Here are my best attempts. One is just #48462 (which should become standard in v1.10) and the other is based on bit twiddling
isfinite_v1_10(x::AbstractFloat) = !isnan(x - x)
isfinite_bittwiddle(x::T) where T<:Base.IEEEFloat = reinterpret(Unsigned,x) & Base.exponent_mask(T) != Base.exponent_mask(T)
using BenchmarkTools
x = randn(1000);
# x[345] = -Inf # enable if desired
@btime mapreduce(isfinite,&,x)
@btime mapreduce(isfinite_v1_10,&,x)
@btime mapreduce(isfinite_bittwiddle,&,x)
# all around 230ns on v1.8.0
@btime mapfoldl(isfinite,&,x)
@btime mapfoldl(isfinite_v1_10,&,x)
@btime mapfoldl(isfinite_bittwiddle,&,x)
# all around 125ns on v1.8.0
Note that mapfoldl
was significantly faster for me (on v1.8) than mapreduce
. mapreduce
seems to sometimes do poorly on things (possibly #48129 but maybe different). None of the isfinite
variants was any faster than another. My re-definitions of isfinite
did not make things any faster.
And here’s my best hand-written (read: ugly) fma
version. Hopefully LoopVectorization could do similar, but I didn’t want to mess with it.
function allfinite(x)
unroll = 16
V = Val(unroll)
z = zero(eltype(x))
# begin vectorized segment
zz = ntuple(_->z, V)
ss = zz
startinds = eachindex(x)[begin:unroll:end-unroll+1]
for i in startinds
xx = ntuple(j -> @inbounds(x[i+j-1]), V)
ss = fma.(zz, xx, ss)
end
ss == zz || return false
# begin the tail
s = z
for i in startinds[end]+unroll:lastindex(x)

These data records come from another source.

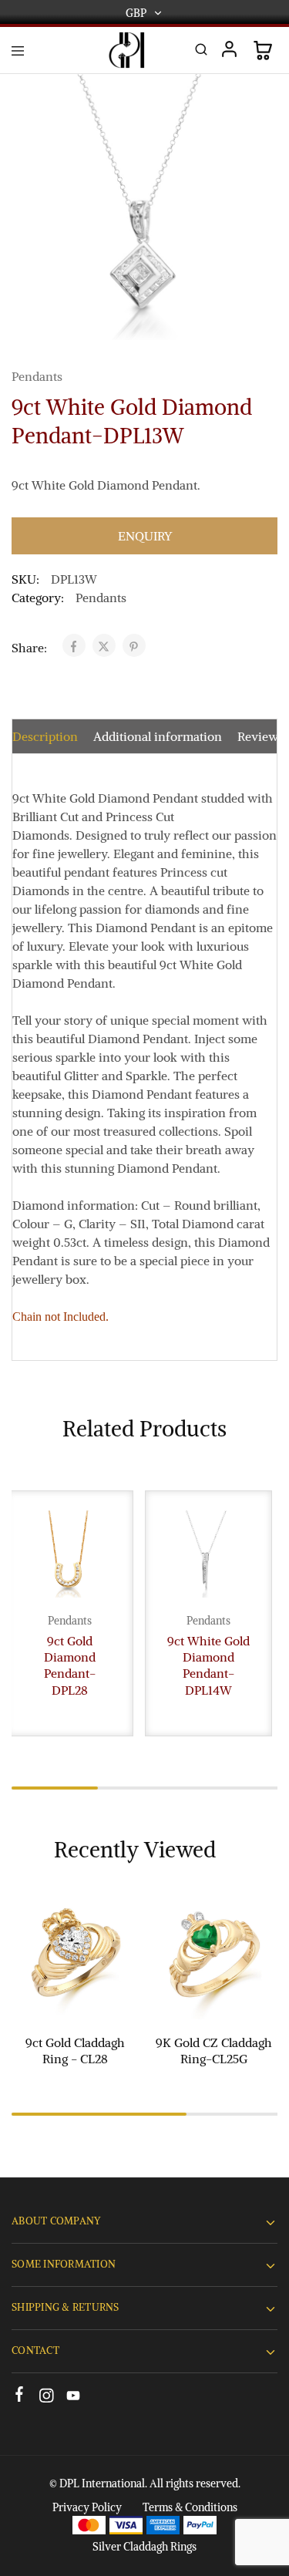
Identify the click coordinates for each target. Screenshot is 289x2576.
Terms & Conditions (190, 2507)
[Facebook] (19, 2396)
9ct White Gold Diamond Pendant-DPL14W (208, 1665)
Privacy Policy (87, 2507)
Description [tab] (45, 736)
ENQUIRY (145, 536)
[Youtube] (73, 2397)
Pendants (37, 376)
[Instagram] (46, 2397)
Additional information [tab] (157, 736)
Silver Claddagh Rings (144, 2547)
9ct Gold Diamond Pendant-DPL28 (70, 1665)
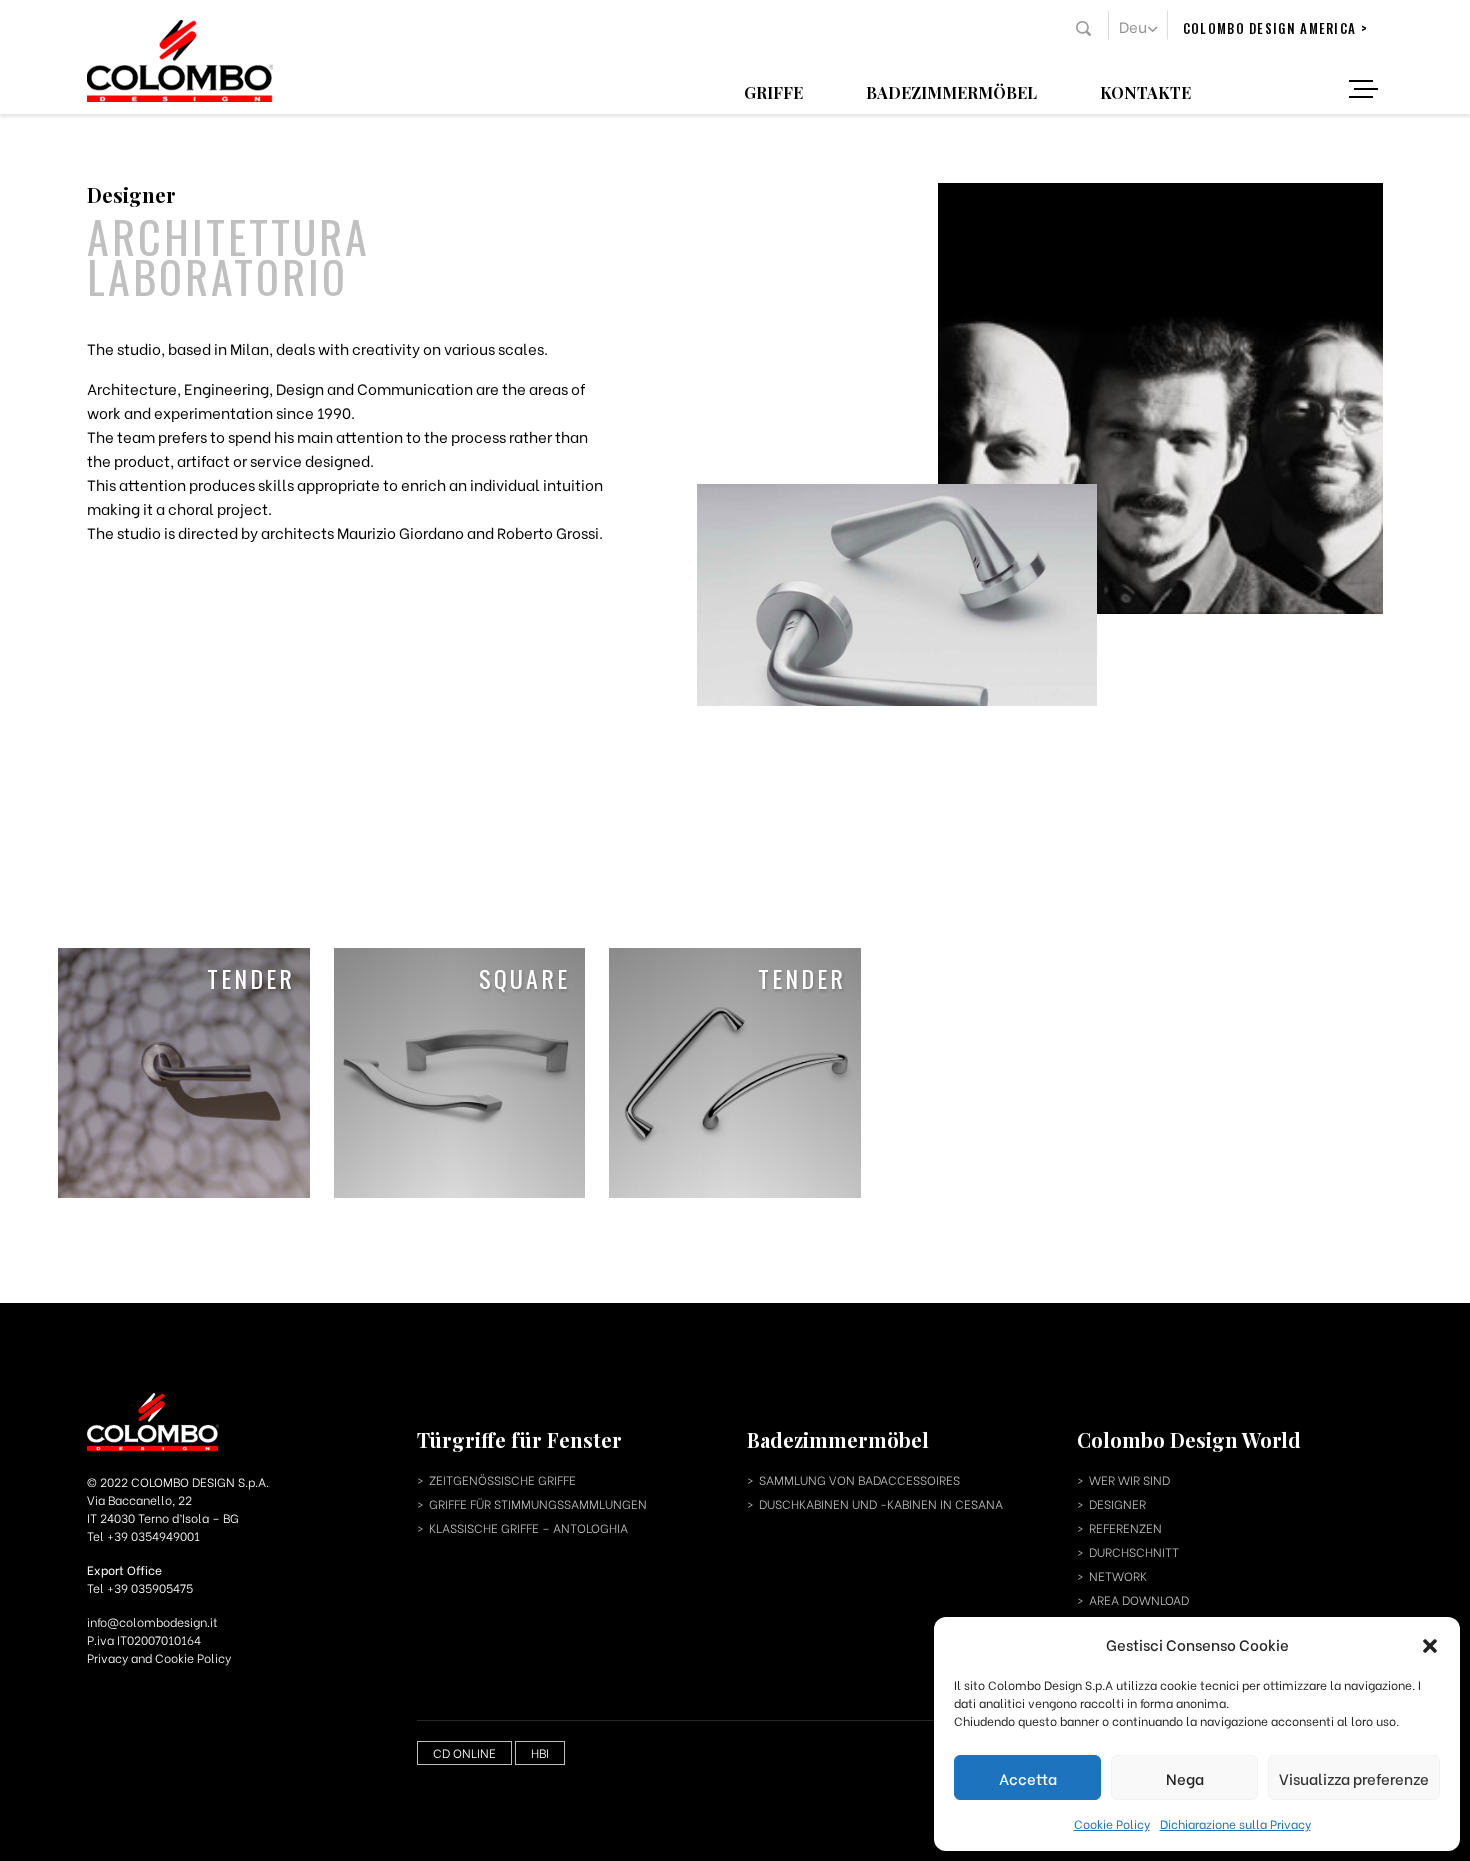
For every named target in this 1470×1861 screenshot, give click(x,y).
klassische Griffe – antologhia (528, 1527)
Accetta (1028, 1778)
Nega (1185, 1778)
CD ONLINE (464, 1752)
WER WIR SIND (1129, 1479)
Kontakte (1145, 91)
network (1118, 1575)
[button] (1430, 1644)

s = fma(z, @inbounds(x[i]), s)
end
return s == z
end
@btime allfinite($x)
# 70-90ns, depending on the need to check the tail
This looks like the winner. I can’t imagine a way to do this any faster except by unrolling more (which has its drawbacks). The inner loop of the @code_native
is just
.LBB0_4: # %L295
# =>This Inner Loop Header: Depth=1
vfmadd231pd (%rax,%rdx,8), %ymm0, %ymm3 # ymm3 = (ymm0 * mem) + ymm3
vfmadd231pd 32(%rax,%rdx,8), %ymm0, %ymm4 # ymm4 = (ymm0 * mem) + ymm4
vfmadd231pd 64(%rax,%rdx,8), %ymm0, %ymm1 # ymm1 = (ymm0 * mem) + ymm1
vfmadd231pd 96(%rax,%rdx,8), %ymm0, %ymm2 # ymm2 = (ymm0 * mem) + ymm2
addq $16, %rdx
cmpq %rdx, %rcx
jne .LBB0_4
If you don’t expect to find any !isfinite
values then I wouldn’t bother checking for an early exit except maybe before the tail.